Aliança entre Fundos
O edital Em Defesa dos Direitos dos Povos Indígenas faz parte da Aliança entre Fundos. Iniciativa que reúne o Fundo Baobá para Equidade Racial, o Fundo Brasil de Direitos Humanos e o Fundo Casa Socioambiental, tem por objetivo promover, em conjunto, maior aporte de recursos para os povos indígenas, comunidades quilombolas e outros povos tradicionais mais vulnerabilizados pela pandemia de Covid-19.
“Esse é um projeto bastante interessante, destes três fundos de direitos humanos, em fazer uma filantropia colaborativa. Então, nós procuramos parceiros em comum para o financiamento desta parceria. Cada fundo fez o seu edital individualmente. Nós fizemos para os povos indígenas”, explicou a superintendente adjunta do Fundo Brasil, Allyne Andrade.
“Além do aporte financeiro, nós também vamos realizar atividade de formação, de monitoramento e ações de intercâmbio entre os grupos selecionados, tanto pelo Fundo Brasil, quanto nos outros fundos, para que a gente pense estratégias, forme redes e tenha momentos de troca dentro deste projeto da Aliança”, completou Allyne Andrade.

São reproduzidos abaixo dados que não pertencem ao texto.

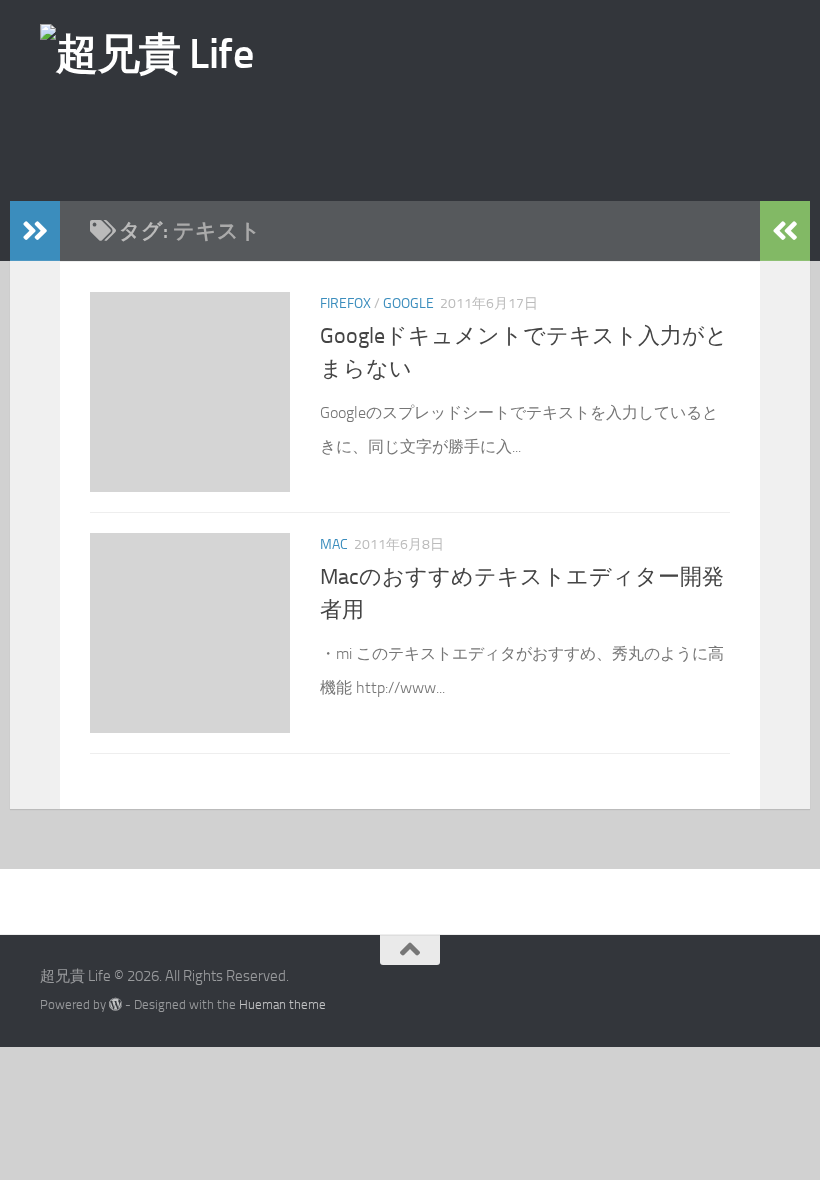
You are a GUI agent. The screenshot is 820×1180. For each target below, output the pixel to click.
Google (408, 303)
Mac (334, 544)
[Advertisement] (445, 139)
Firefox (345, 303)
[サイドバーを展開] (35, 231)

Outros apoios a povos indígenas
Ao longo de seus 15 anos de história, o Fundo Brasil de Direitos Humanos já apoiou diferentes projetos de povos indígenas que lutam por suas terras, seus modos de vida e tradições. São iniciativas voltadas à garantia de direitos, à preservação ao meio ambiente, resistência a megaprojetos, combate ao preconceito e violências, ao resgate cultural e à formação em direitos humanos.
“Além de apoiar grupos indígenas em diferentes editais, temos o SOS Amazônia para apoio a organizações que precisam de recursos de forma mais emergencial para enfrentar invasão de terras, desmatamentos, queimadas e outras violações. Temos também o fundo emergencial para defensores de direitos humanos, voltado para ativistas que estão com suas vidas ameaçadas. Por isso é uma alegria ter, em um momento tão crucial no Brasil, um apoio específico em um edital, em meio a uma desconstrução dos direitos dos povos indígenas no Brasil como estamos vendo”, finalizou Ana Valéria Araújo.